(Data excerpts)
*** Begin section ***

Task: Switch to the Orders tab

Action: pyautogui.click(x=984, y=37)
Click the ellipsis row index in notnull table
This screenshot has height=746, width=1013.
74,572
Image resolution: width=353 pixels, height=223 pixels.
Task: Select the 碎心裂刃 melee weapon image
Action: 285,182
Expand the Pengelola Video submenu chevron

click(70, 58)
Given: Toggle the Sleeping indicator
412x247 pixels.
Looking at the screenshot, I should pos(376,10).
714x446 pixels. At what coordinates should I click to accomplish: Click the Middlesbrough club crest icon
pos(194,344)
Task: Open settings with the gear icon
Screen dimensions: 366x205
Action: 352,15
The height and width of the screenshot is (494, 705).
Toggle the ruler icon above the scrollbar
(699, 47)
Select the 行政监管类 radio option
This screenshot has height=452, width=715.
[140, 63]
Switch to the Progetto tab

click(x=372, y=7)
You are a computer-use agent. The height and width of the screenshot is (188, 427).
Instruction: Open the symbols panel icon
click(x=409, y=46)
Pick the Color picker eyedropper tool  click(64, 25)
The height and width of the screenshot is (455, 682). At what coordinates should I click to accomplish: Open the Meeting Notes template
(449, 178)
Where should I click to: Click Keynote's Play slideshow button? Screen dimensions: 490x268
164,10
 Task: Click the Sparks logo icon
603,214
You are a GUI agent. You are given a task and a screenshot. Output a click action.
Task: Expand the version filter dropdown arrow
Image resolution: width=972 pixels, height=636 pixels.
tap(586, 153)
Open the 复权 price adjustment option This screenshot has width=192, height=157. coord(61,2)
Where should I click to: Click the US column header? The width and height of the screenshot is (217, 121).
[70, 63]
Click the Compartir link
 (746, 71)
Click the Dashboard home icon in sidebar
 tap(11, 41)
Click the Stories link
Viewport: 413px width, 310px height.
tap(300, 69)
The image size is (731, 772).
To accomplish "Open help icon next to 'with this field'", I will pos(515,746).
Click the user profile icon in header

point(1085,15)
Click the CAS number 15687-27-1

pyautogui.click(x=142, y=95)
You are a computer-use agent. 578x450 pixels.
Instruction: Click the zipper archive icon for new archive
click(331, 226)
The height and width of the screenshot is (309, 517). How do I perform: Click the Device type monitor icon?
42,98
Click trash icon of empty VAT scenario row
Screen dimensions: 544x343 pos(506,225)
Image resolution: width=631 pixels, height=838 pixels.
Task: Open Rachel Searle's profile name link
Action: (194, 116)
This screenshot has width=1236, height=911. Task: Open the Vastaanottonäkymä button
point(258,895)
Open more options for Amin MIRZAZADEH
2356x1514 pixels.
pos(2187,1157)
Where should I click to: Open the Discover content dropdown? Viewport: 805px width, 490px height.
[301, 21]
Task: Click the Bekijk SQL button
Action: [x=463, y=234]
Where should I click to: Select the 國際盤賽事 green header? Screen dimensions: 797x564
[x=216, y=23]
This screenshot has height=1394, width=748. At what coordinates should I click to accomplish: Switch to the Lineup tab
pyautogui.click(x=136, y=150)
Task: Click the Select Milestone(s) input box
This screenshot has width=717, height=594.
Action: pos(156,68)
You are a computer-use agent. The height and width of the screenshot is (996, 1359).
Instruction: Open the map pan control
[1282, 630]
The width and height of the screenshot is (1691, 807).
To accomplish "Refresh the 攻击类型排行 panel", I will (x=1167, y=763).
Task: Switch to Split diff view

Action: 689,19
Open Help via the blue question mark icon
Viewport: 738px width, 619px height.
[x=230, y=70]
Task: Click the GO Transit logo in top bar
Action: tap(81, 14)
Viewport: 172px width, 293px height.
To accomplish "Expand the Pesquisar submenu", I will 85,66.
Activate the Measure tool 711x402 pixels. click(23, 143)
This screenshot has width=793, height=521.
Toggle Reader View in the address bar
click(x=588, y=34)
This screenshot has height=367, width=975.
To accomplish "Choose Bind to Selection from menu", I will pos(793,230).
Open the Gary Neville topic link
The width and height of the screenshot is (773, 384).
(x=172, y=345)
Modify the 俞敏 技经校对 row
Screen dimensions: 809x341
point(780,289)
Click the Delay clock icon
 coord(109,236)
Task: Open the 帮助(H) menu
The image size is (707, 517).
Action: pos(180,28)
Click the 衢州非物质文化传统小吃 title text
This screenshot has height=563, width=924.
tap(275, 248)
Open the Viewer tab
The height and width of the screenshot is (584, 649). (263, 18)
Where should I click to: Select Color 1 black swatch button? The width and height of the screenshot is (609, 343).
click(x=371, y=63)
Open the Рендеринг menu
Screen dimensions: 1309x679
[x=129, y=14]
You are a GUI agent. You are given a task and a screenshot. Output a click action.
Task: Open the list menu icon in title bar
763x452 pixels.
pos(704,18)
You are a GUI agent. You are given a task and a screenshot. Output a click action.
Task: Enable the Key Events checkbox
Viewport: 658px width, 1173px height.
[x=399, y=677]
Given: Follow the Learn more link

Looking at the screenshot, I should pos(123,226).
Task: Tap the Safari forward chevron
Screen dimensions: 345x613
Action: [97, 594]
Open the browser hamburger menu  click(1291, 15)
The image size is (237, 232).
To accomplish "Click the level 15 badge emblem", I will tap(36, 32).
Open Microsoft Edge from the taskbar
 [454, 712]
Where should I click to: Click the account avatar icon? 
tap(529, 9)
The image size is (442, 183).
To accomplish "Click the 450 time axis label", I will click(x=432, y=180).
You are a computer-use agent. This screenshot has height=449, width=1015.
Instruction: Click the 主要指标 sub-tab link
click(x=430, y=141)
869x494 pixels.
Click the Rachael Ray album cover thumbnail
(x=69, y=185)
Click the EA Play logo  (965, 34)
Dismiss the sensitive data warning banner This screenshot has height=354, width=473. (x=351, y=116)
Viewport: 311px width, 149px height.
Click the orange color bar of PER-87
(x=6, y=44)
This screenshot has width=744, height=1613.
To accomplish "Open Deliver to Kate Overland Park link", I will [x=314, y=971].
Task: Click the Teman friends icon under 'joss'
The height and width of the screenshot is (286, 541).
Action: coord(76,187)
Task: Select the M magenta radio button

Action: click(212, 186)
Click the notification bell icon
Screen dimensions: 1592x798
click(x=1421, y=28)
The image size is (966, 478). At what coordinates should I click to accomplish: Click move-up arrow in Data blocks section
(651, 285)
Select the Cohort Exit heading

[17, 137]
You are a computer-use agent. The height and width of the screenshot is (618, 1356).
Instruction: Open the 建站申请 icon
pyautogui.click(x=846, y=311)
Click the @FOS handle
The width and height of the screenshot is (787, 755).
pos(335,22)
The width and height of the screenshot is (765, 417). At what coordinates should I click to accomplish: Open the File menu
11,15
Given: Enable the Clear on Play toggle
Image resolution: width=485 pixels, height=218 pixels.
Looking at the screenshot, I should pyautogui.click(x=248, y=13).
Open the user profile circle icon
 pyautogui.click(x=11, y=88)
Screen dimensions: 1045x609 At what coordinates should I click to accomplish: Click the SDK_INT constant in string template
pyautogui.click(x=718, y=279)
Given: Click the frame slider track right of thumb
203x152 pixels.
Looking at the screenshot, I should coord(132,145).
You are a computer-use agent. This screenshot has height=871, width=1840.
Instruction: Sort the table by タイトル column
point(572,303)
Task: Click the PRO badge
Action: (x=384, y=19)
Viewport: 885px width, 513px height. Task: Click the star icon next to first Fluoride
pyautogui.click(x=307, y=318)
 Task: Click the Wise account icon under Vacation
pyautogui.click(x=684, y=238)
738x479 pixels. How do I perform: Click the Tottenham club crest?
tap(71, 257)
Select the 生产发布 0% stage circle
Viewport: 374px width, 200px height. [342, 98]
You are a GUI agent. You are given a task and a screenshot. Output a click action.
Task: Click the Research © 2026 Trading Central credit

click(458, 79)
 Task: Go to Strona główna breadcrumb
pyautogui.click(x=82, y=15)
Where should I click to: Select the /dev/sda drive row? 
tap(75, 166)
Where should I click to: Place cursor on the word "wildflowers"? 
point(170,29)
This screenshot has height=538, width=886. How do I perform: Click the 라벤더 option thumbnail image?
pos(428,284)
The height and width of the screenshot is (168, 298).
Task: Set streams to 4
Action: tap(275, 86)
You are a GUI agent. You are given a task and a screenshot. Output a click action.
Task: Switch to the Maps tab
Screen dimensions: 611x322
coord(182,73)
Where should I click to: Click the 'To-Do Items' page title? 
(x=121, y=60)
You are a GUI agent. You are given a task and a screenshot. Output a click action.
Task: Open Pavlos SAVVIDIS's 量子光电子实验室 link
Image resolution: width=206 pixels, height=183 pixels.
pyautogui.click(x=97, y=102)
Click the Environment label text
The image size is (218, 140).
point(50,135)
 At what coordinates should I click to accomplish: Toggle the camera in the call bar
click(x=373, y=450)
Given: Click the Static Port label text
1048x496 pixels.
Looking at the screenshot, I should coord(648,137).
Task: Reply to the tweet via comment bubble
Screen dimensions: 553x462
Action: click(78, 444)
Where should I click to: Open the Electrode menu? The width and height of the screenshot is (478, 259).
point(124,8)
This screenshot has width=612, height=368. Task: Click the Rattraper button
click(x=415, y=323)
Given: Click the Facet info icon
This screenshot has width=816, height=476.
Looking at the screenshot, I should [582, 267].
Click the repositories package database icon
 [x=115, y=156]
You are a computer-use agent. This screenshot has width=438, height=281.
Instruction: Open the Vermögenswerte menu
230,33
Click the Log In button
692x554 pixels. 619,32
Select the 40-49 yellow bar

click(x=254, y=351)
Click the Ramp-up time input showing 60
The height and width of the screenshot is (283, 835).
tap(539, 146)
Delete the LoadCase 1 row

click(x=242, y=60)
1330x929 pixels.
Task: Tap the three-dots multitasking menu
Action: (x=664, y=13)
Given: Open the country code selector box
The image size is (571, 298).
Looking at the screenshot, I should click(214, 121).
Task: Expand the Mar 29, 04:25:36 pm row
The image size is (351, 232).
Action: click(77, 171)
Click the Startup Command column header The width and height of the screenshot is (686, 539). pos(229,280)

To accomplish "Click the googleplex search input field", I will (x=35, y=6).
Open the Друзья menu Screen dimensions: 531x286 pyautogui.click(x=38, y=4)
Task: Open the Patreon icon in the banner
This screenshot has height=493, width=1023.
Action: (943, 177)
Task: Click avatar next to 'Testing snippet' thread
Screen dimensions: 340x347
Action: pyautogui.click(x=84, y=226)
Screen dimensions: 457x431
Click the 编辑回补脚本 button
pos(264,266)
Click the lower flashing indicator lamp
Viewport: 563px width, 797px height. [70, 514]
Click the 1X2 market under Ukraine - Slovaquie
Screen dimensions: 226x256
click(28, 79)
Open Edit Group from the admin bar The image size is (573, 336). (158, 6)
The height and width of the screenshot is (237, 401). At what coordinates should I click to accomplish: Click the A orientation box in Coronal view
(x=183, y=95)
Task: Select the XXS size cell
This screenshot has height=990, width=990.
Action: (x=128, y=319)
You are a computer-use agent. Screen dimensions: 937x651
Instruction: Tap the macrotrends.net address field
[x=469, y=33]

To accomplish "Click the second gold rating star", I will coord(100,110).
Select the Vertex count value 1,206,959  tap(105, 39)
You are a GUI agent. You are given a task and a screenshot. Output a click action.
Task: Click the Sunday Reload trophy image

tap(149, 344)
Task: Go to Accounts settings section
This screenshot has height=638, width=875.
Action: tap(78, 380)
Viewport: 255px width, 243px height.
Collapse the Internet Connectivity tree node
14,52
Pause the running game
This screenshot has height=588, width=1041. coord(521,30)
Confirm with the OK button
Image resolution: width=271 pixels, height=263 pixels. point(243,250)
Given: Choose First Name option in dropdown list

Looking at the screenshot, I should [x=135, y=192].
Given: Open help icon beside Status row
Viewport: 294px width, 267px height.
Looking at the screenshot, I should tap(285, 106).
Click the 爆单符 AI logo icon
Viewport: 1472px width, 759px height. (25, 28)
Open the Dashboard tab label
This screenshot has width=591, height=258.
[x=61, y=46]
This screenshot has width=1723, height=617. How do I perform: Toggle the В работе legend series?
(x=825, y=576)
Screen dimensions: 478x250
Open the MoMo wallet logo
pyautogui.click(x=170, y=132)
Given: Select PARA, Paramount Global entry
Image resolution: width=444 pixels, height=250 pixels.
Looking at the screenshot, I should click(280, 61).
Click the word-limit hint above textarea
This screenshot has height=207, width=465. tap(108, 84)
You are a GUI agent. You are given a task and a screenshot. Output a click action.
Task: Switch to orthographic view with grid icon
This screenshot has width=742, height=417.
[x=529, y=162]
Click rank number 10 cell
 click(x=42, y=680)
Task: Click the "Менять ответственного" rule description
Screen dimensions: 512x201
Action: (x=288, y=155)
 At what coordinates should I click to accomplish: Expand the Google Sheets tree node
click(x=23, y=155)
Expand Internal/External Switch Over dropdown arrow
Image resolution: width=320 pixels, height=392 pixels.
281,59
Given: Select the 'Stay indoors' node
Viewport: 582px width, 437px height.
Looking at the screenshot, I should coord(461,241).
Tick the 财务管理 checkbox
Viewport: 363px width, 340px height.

*** End section ***

What the task asks
With the line holding "Where should I click to: Click the US" as the first and the line holding "Open Help via the blue question mark icon" as the last, set down that range of the entries above exactly, and nothing else.

Answer space
Where should I click to: Click the US column header? The width and height of the screenshot is (217, 121).
[70, 63]
Click the Compartir link
 (746, 71)
Click the Dashboard home icon in sidebar
 tap(11, 41)
Click the Stories link
Viewport: 413px width, 310px height.
tap(300, 69)
The image size is (731, 772).
To accomplish "Open help icon next to 'with this field'", I will pos(515,746).
Click the user profile icon in header

point(1085,15)
Click the CAS number 15687-27-1

pyautogui.click(x=142, y=95)
You are a computer-use agent. 578x450 pixels.
Instruction: Click the zipper archive icon for new archive
click(331, 226)
The height and width of the screenshot is (309, 517). How do I perform: Click the Device type monitor icon?
42,98
Click trash icon of empty VAT scenario row
Screen dimensions: 544x343 pos(506,225)
Image resolution: width=631 pixels, height=838 pixels.
Task: Open Rachel Searle's profile name link
Action: (194, 116)
This screenshot has width=1236, height=911. Task: Open the Vastaanottonäkymä button
point(258,895)
Open more options for Amin MIRZAZADEH
2356x1514 pixels.
pos(2187,1157)
Where should I click to: Open the Discover content dropdown? Viewport: 805px width, 490px height.
[301, 21]
Task: Click the Bekijk SQL button
Action: [x=463, y=234]
Where should I click to: Select the 國際盤賽事 green header? Screen dimensions: 797x564
[x=216, y=23]
This screenshot has height=1394, width=748. At what coordinates should I click to accomplish: Switch to the Lineup tab
pyautogui.click(x=136, y=150)
Task: Click the Select Milestone(s) input box
This screenshot has width=717, height=594.
Action: pos(156,68)
You are a computer-use agent. The height and width of the screenshot is (996, 1359).
Instruction: Open the map pan control
[1282, 630]
The width and height of the screenshot is (1691, 807).
To accomplish "Refresh the 攻击类型排行 panel", I will (x=1167, y=763).
Task: Switch to Split diff view

Action: 689,19
Open Help via the blue question mark icon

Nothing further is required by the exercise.